We wrote previously that censorship is perhaps one of the biggest challenges for the future of natural-language systems in China. If Baidu and Alibaba had trained their models solely on Weibo, Baidu and WeChat data, which have censorship baked in, their bots would know what’s off-limits. But Baidu reportedly gleans data from both inside and outside the Great Firewall, China’s elaborate censorship mechanism.

That makes perfect sense because there is a much greater amount of English source data such as academic research. It’s then the job of Baidu’s deep learning scientists to ensure its chatbot is censorship aware. Will Ernie Bot and its local rivals be adroit enough to spot the ever-changing puns and emoticons used for skirting censorship?

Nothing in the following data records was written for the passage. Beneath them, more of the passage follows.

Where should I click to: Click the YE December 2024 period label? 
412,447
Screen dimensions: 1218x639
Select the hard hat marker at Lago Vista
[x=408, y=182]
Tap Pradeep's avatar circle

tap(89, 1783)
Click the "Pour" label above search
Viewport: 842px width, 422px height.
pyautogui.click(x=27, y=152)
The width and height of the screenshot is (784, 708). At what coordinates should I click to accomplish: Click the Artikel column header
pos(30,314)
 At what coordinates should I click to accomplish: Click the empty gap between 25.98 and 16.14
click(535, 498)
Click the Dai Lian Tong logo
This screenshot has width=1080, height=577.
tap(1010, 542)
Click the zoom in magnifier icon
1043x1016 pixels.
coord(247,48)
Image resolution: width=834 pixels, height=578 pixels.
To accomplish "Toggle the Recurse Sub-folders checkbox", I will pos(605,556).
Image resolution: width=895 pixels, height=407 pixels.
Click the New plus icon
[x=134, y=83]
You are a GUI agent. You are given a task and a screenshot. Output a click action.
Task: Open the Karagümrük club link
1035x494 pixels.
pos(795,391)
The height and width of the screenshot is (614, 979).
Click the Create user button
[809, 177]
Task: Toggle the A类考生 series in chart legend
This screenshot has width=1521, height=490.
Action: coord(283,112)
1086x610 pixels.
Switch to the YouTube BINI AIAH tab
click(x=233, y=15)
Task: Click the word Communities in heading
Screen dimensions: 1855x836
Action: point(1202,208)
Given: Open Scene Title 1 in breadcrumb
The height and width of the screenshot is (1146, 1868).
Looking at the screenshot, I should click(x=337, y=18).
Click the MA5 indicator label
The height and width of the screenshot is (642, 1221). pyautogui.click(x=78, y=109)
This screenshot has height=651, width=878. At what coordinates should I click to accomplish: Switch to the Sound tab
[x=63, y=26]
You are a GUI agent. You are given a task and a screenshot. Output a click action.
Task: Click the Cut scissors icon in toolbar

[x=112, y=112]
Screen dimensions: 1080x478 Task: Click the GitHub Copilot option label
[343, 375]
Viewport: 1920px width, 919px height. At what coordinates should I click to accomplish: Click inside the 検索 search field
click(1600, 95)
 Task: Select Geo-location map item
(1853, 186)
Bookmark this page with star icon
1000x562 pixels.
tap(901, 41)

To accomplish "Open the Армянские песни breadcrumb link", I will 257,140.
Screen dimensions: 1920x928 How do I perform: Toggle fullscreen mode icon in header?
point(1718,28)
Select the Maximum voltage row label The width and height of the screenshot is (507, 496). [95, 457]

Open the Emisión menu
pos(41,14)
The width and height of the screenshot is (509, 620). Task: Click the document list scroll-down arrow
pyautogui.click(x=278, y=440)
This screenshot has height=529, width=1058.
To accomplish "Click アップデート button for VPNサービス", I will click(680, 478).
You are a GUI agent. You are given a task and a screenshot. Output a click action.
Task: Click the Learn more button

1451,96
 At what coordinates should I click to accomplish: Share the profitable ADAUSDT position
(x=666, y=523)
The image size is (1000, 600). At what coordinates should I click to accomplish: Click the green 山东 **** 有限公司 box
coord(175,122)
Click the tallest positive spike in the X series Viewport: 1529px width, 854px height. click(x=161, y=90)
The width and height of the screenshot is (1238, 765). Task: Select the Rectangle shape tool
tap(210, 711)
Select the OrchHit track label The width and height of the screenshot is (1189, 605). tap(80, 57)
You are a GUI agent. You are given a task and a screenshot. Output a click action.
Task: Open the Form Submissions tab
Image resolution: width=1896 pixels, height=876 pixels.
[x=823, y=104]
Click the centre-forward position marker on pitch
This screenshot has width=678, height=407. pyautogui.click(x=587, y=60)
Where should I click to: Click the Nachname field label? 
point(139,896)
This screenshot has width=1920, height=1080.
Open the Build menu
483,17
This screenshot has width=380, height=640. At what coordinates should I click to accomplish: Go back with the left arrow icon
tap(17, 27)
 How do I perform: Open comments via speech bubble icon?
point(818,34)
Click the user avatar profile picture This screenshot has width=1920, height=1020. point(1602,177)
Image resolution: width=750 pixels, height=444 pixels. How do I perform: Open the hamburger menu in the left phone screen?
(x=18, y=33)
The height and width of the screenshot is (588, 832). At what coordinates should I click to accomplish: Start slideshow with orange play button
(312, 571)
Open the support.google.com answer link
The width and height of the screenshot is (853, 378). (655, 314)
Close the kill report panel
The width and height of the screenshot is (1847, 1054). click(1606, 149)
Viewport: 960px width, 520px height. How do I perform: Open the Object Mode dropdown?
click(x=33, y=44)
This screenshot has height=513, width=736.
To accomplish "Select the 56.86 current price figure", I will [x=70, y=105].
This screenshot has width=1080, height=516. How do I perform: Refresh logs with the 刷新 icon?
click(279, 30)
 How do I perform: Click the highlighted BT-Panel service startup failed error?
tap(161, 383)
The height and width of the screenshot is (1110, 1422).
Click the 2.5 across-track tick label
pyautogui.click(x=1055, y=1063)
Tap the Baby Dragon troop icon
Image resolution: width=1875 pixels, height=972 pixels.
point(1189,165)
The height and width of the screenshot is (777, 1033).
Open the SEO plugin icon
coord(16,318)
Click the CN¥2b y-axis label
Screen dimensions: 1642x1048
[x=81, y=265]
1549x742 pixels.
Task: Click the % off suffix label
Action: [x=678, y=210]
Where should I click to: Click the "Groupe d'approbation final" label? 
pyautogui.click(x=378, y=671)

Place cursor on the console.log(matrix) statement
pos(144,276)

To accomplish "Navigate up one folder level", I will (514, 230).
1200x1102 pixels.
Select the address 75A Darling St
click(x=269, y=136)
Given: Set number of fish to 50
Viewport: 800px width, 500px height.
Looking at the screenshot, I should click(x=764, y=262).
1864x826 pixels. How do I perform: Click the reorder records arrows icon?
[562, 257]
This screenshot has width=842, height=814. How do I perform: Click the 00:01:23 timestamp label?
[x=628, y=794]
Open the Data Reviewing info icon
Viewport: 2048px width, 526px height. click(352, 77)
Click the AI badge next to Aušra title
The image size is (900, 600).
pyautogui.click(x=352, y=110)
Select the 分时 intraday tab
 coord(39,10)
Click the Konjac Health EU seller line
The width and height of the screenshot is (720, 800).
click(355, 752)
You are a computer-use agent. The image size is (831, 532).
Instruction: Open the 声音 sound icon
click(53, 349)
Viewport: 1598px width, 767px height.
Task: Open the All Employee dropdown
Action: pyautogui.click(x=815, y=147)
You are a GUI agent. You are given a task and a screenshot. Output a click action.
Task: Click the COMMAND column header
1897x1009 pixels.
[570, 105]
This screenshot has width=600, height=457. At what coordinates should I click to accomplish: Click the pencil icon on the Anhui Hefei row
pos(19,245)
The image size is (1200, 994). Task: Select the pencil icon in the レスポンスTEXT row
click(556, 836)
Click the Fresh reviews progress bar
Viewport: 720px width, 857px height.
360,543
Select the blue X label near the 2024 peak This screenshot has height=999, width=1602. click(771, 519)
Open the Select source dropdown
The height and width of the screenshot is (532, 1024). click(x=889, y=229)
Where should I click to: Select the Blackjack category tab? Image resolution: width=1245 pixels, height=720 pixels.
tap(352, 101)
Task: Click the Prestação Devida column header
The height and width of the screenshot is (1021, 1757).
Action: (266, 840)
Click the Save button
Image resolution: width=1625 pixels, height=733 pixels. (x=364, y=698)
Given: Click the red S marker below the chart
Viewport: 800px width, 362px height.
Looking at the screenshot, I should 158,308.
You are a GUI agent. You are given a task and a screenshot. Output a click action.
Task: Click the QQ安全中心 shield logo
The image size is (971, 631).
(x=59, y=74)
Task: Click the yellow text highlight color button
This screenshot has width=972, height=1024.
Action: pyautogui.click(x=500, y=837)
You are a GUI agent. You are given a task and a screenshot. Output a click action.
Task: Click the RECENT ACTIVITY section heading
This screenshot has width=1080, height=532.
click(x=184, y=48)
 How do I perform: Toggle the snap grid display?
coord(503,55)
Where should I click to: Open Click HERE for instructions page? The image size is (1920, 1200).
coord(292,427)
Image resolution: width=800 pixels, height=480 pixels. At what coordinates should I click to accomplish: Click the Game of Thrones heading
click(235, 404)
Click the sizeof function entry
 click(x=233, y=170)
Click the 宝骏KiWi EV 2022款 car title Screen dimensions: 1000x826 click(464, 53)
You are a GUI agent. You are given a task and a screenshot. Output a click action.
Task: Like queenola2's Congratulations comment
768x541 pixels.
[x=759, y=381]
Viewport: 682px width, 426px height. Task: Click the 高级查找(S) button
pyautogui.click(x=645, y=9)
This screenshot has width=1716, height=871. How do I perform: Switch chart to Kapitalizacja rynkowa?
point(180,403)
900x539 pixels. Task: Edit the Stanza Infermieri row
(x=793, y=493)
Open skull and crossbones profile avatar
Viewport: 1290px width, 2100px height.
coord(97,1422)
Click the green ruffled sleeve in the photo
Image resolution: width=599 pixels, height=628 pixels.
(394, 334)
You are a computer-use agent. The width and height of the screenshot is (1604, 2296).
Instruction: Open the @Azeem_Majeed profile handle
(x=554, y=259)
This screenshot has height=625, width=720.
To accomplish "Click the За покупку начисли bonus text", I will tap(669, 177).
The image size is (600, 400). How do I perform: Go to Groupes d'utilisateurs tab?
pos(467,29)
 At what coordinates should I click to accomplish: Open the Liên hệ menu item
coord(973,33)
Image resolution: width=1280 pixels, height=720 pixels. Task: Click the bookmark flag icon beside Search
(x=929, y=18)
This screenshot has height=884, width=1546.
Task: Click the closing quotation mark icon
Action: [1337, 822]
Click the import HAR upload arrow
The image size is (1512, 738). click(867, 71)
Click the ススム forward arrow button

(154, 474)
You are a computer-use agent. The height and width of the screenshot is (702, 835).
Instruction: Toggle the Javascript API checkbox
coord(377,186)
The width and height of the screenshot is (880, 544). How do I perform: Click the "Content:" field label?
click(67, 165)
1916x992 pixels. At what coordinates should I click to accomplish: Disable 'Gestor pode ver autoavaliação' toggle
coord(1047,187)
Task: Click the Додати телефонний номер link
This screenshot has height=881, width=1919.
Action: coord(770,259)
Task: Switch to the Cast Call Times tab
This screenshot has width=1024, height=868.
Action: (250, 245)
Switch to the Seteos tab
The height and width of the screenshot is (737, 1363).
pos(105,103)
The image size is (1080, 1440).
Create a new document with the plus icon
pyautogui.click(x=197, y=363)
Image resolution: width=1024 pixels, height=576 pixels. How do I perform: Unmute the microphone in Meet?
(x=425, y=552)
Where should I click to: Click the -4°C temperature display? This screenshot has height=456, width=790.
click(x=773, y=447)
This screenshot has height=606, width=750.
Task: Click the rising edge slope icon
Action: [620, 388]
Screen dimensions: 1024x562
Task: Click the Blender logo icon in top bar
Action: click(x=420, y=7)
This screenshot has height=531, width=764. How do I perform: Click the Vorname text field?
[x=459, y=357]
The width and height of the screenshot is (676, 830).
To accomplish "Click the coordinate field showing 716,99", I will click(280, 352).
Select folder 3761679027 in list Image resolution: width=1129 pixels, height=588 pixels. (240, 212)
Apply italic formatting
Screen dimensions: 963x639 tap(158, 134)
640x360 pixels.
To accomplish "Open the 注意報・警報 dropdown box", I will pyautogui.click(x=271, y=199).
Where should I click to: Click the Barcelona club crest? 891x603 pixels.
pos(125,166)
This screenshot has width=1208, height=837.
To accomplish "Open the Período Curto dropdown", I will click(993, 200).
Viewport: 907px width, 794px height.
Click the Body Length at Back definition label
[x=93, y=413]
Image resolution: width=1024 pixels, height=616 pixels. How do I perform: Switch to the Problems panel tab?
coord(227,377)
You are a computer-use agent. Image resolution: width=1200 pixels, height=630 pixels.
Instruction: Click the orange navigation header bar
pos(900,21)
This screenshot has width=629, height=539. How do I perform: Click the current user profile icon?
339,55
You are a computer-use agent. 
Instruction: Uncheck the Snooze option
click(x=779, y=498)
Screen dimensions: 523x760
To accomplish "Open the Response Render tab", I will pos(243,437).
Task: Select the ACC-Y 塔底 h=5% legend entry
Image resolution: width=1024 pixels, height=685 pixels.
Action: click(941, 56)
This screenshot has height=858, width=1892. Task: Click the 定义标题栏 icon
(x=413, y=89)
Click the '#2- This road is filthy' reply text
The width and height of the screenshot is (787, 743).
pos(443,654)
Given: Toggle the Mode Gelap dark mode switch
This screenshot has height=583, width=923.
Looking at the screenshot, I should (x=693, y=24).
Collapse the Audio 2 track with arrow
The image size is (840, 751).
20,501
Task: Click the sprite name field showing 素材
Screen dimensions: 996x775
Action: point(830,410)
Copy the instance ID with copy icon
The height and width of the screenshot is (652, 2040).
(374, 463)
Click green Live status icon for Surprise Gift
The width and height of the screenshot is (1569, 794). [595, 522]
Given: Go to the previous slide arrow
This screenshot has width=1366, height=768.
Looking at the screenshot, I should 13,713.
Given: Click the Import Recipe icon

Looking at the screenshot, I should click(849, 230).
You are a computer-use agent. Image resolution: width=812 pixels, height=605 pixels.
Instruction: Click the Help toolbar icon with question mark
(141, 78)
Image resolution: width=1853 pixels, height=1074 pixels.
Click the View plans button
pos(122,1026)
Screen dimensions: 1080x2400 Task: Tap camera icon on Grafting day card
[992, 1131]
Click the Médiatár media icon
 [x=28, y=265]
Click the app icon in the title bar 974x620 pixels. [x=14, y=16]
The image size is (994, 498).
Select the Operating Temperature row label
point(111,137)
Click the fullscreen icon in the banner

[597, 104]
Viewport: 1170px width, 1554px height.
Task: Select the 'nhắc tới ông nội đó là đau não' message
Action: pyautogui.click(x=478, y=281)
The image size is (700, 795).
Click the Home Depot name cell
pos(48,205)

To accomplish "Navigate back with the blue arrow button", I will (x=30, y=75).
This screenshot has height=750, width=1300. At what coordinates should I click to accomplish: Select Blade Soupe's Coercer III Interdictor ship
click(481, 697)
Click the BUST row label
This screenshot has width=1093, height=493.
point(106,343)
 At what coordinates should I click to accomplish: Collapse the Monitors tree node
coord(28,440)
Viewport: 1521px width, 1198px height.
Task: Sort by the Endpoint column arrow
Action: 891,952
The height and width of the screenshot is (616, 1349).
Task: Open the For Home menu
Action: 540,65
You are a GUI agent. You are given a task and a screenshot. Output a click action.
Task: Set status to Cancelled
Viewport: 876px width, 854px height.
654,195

State control shapes not only the rules of AI applications but also how much resources go towards certain types of AI research. This is made evident in the State of AI report 2022 from AI investors Nathan Benaich and Ian Hogarth. The report shows that while China was quickly catching up to the U.S. in the number of AI papers published, its AI research skewed more heavily towards surveillance-related tasks such as “autonomy, object detection, tracking, scene understanding, action and speaker recognition.”

Looking forward, resource-rich tech giants like Baidu, Alibaba and Tencent are undoubtedly the closest to creating a capable ChatGPT equivalent for China. Over the long haul, questions remain about China’s ability to secure advanced chipsets for training large AI models as the U.S. cut off supplies.

And let’s also not forget Xiaoice, the once hyped-up chatbot from Microsoft China that was spun out in 2020 to focus on “localized innovation.” At the time, Xiaoice said it would continue to license technologies from Microsoft. If that agreement stays unchanged, does it mean Xiaoice could potentially access GPT features, given Microsoft’s close relationship with OpenAI? This might sound far-fetched, but it’s surely worth watching how AI technologies flow across countries’ borders.